Meredith Schneeweiss, who lives in the Austrian village of Maria Anzbach, has owned a natural pool for about six years. Schneeweiss’s husband vacuums the pool twice a year, and she tends to the plants on a semi-regular basis. “It’s like gardening,” she says. Although it costs about the same to install a natural pool as a traditional one, most owners find that they save on operating costs (no chemicals to purchase) and can do the majority of maintenance themselves.
“Every once in a while, we trim the plants and fish things out that have fallen in,” Schneeweiss says. The couple’s pool stays clean without any mechanical aide, but most people choose to reduce maintenance even further with the addition of a plant filter, surface skimmer, and Biotop-Carbonator (to kill algae and balance pH). Biotop guarantees that mosquitoes won’t be a problem because natural predators such as water gliders feast on them in the plant area.
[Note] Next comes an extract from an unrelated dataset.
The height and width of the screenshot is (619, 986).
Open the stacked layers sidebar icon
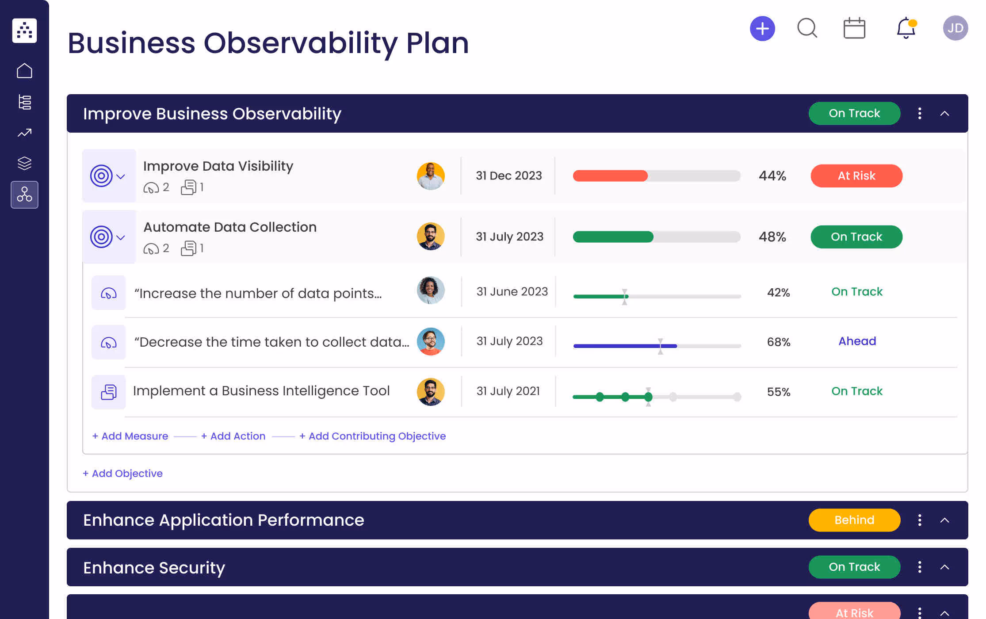click(25, 164)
It’s that harmony–a seamless blending of environments–that natural pool owners cite as a major benefit. “It has enriched our lives,” Schneeweiss says. “While you’re separated from the plants, you still feel surrounded by them when you swim, which creates a very special kind of mood.” Her fifty-square-meter pool is home to irises in June, water lilies throughout the summer, and a rather loud frog chorus from the end of May until July. Besides creating a habitat for plants and animals, Schneeweiss’s pool is functional year-round: In winter the frozen crust is perfect for ice-skating.
In the United States, the primary challenge to installing natural pools reflects the delicate and distinctive ecology of each pool. “The range of climates is so large that the plant mixes would need to change,” Littlewood says. However, “Biotop hasn’t done research for the plants in each state,” he adds. Nor does the company have contractors in the United States, which means designers would have to develop their own models or pay a fee to become a Biotop franchise.
Biology aside, the concept has been slow to catch on in England, and it’s likely to be the same in the United States. Carol Anderson, a senior architect with Sausalito, California-based Fields and Associates, says her clients don’t often ask about natural pools but that “this kind of experimentation will lead to a safer swimming environment in the long run.”